| Work to complete |
Each line from the one containing "Switch to the Directories tab" through the last line of the data below should be printed exactly, please, with any pictures omitted.

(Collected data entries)
- - - - - - -

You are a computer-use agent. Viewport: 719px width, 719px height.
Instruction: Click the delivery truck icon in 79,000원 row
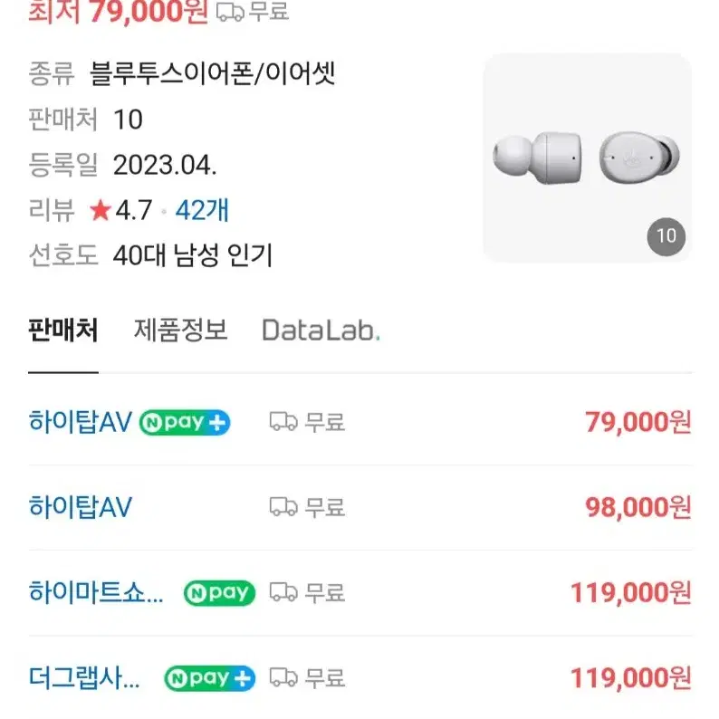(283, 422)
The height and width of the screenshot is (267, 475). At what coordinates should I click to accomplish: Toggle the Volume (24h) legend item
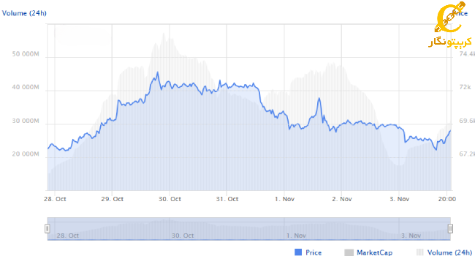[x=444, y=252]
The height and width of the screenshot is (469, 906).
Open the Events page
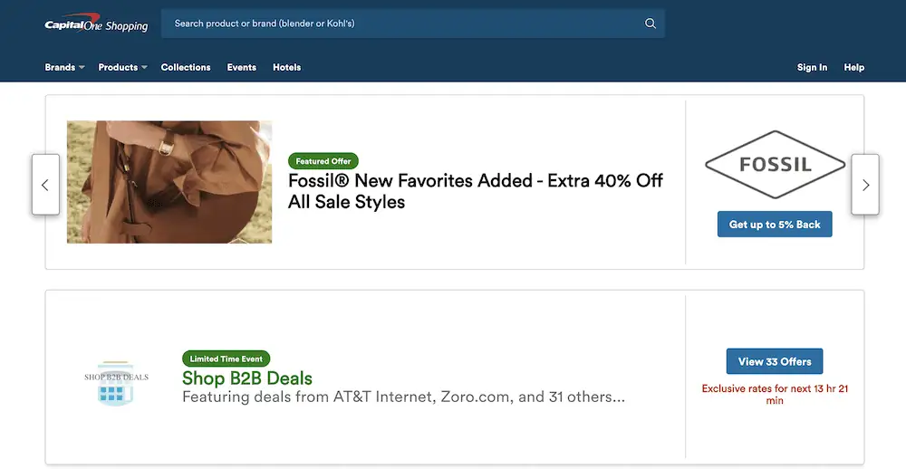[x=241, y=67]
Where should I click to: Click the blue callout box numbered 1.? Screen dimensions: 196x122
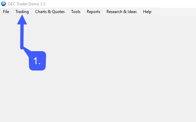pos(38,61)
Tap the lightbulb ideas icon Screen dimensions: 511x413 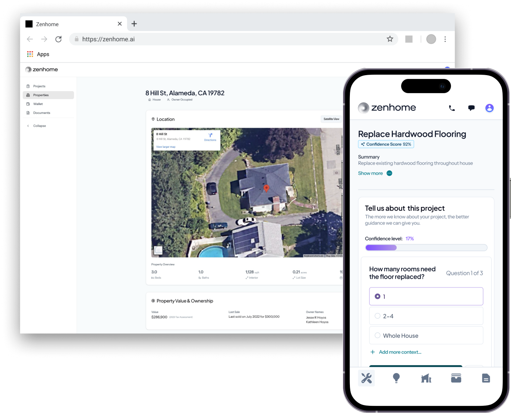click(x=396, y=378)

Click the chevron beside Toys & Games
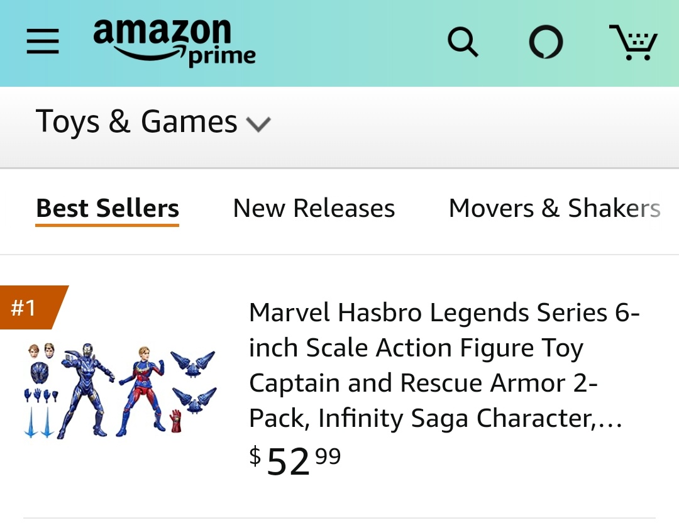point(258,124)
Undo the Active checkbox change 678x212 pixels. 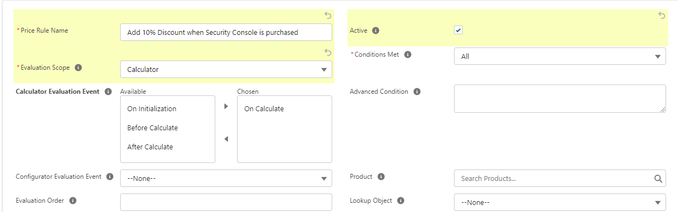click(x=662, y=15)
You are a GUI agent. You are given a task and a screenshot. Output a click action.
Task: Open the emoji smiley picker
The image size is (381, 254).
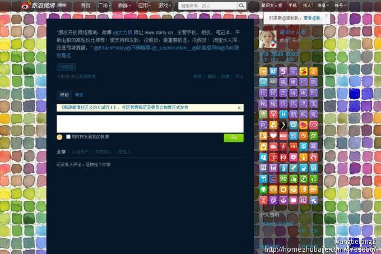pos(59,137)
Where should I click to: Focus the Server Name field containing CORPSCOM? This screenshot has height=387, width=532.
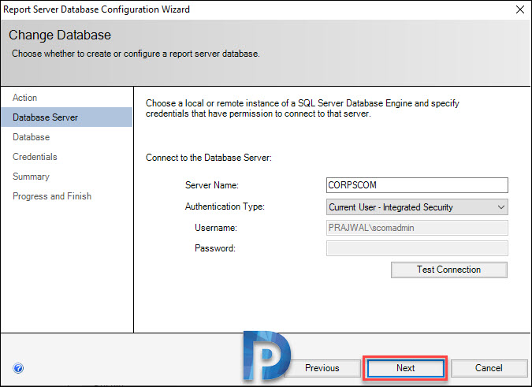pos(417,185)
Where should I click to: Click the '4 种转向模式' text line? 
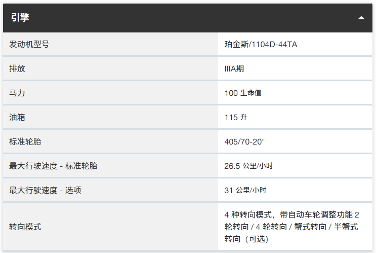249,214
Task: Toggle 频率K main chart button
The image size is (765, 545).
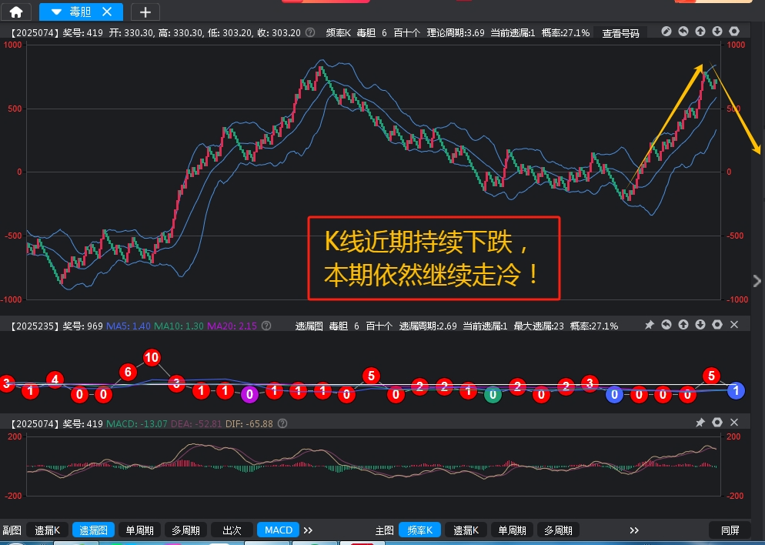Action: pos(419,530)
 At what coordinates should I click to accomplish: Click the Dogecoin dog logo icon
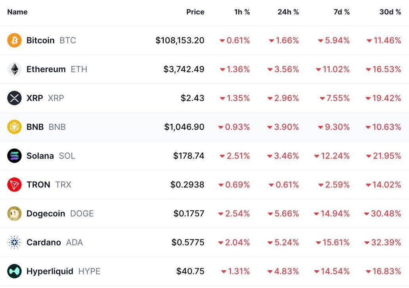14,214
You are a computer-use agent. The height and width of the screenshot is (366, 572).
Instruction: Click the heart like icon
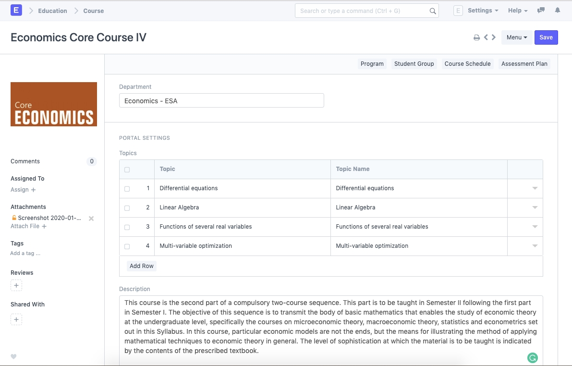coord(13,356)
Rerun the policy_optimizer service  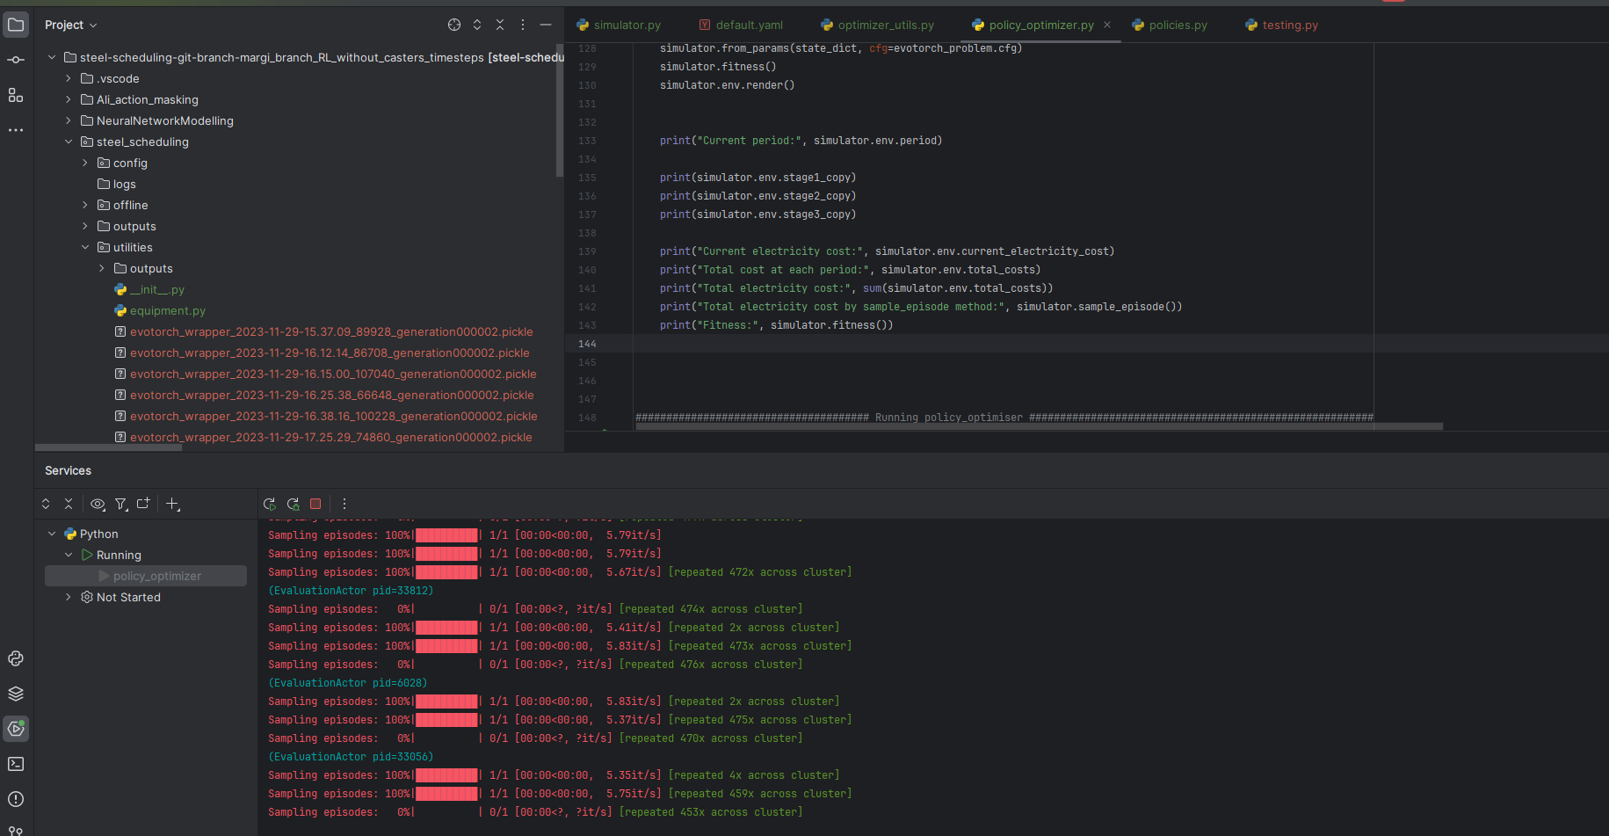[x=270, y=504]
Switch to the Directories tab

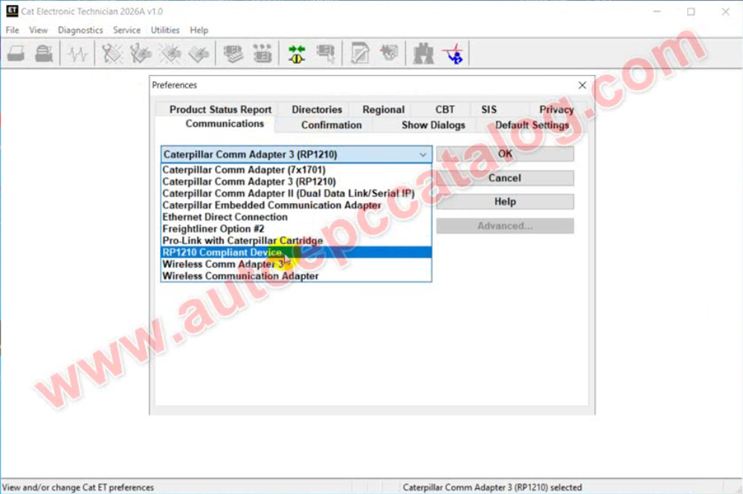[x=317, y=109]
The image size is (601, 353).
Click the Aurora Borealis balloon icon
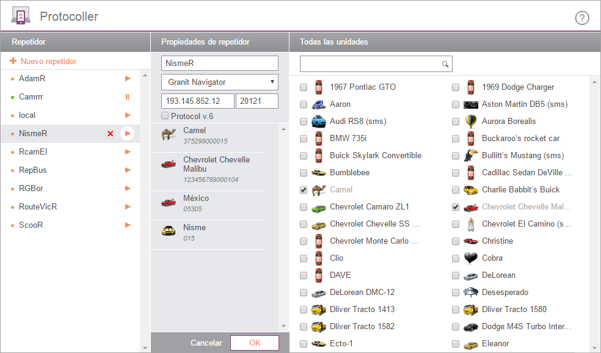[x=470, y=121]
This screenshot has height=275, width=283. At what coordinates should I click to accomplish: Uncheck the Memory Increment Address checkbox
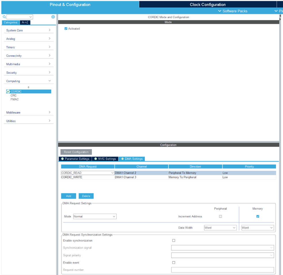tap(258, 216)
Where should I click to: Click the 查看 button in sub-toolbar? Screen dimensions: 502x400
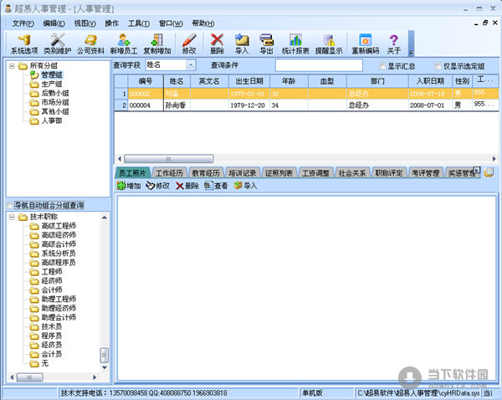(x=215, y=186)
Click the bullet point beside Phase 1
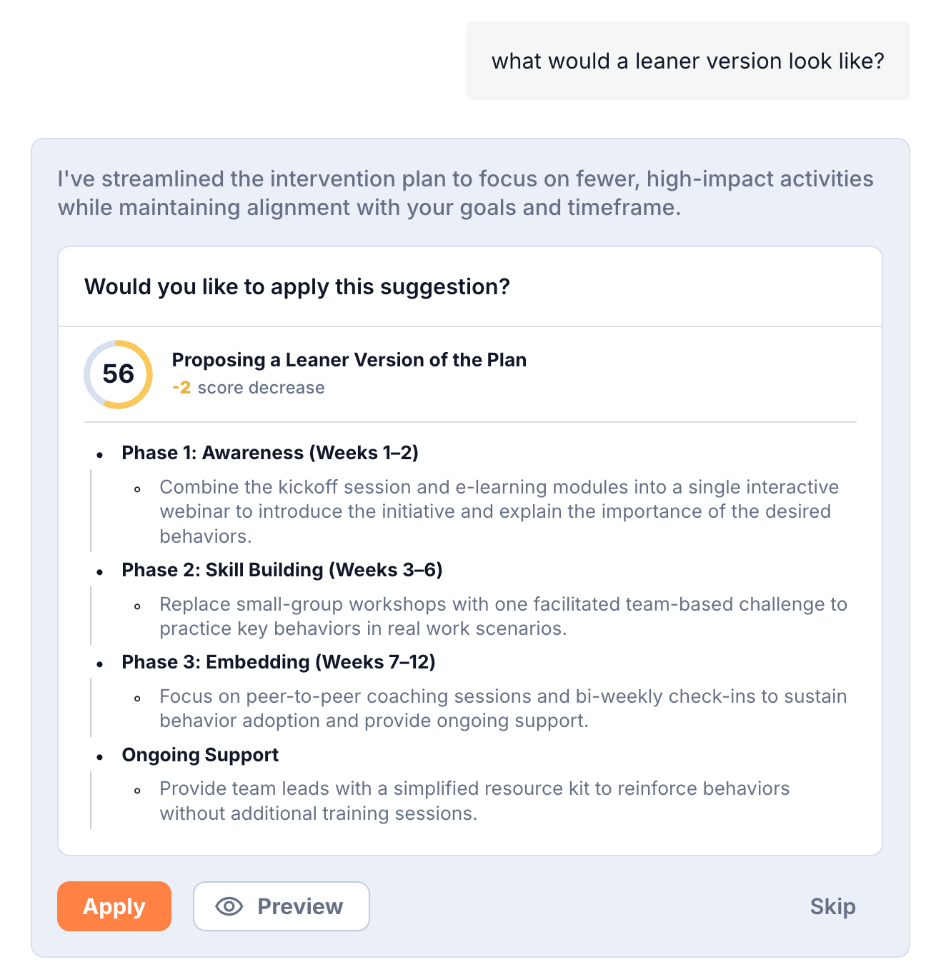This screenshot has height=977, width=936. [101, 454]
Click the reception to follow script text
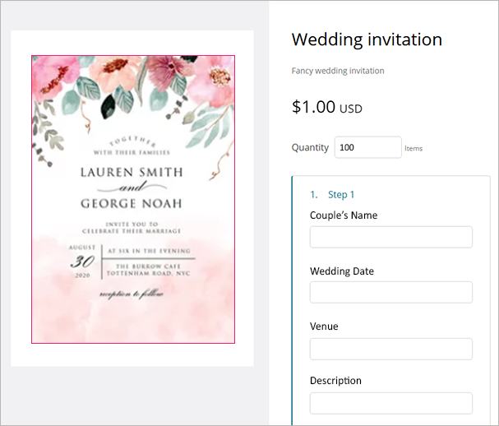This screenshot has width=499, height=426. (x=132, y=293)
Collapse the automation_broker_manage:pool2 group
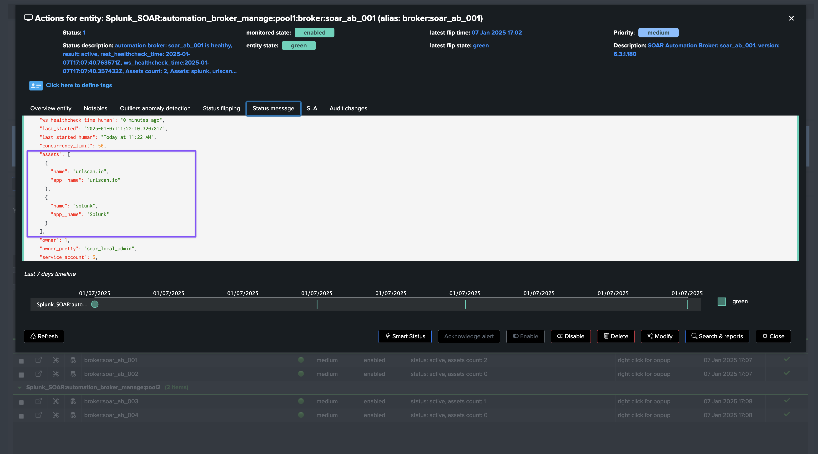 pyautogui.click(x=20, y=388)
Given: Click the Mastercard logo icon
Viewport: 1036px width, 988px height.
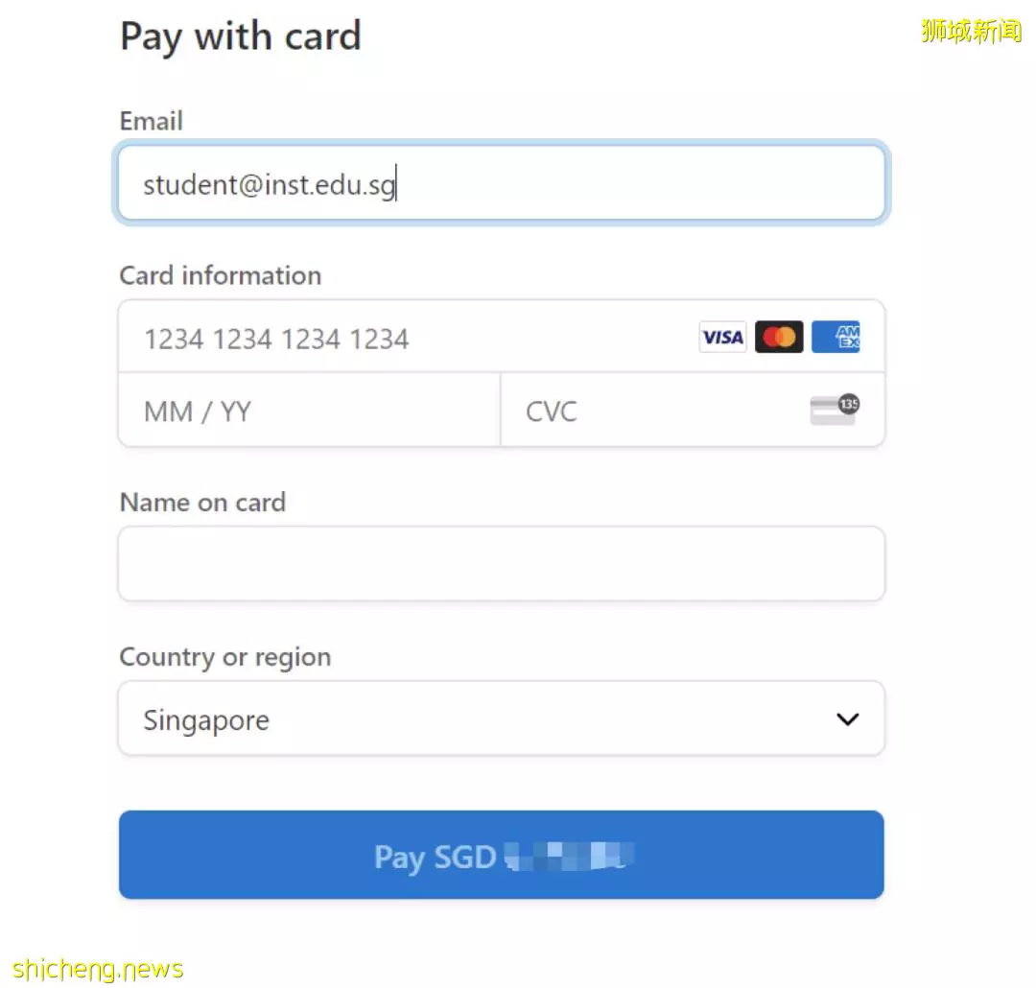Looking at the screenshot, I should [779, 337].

- - - - - - -

| The completed task |
Switch to the Directories tab

[x=317, y=109]
The image size is (601, 353).
Click the Aurora Borealis balloon icon
[x=470, y=121]
This screenshot has height=275, width=283. At what coordinates should I click to accomplish: Uncheck the Memory Increment Address checkbox
tap(258, 216)
Where should I click to: Click the 查看 button in sub-toolbar? Screen dimensions: 502x400
(x=215, y=186)
Click the bullet point beside Phase 1
This screenshot has height=977, width=936. [101, 454]
Click the reception to follow script text
This screenshot has width=499, height=426. (x=132, y=293)
Collapse the automation_broker_manage:pool2 group
 pyautogui.click(x=20, y=388)
Given: Click the Mastercard logo icon
Viewport: 1036px width, 988px height.
Looking at the screenshot, I should [779, 337].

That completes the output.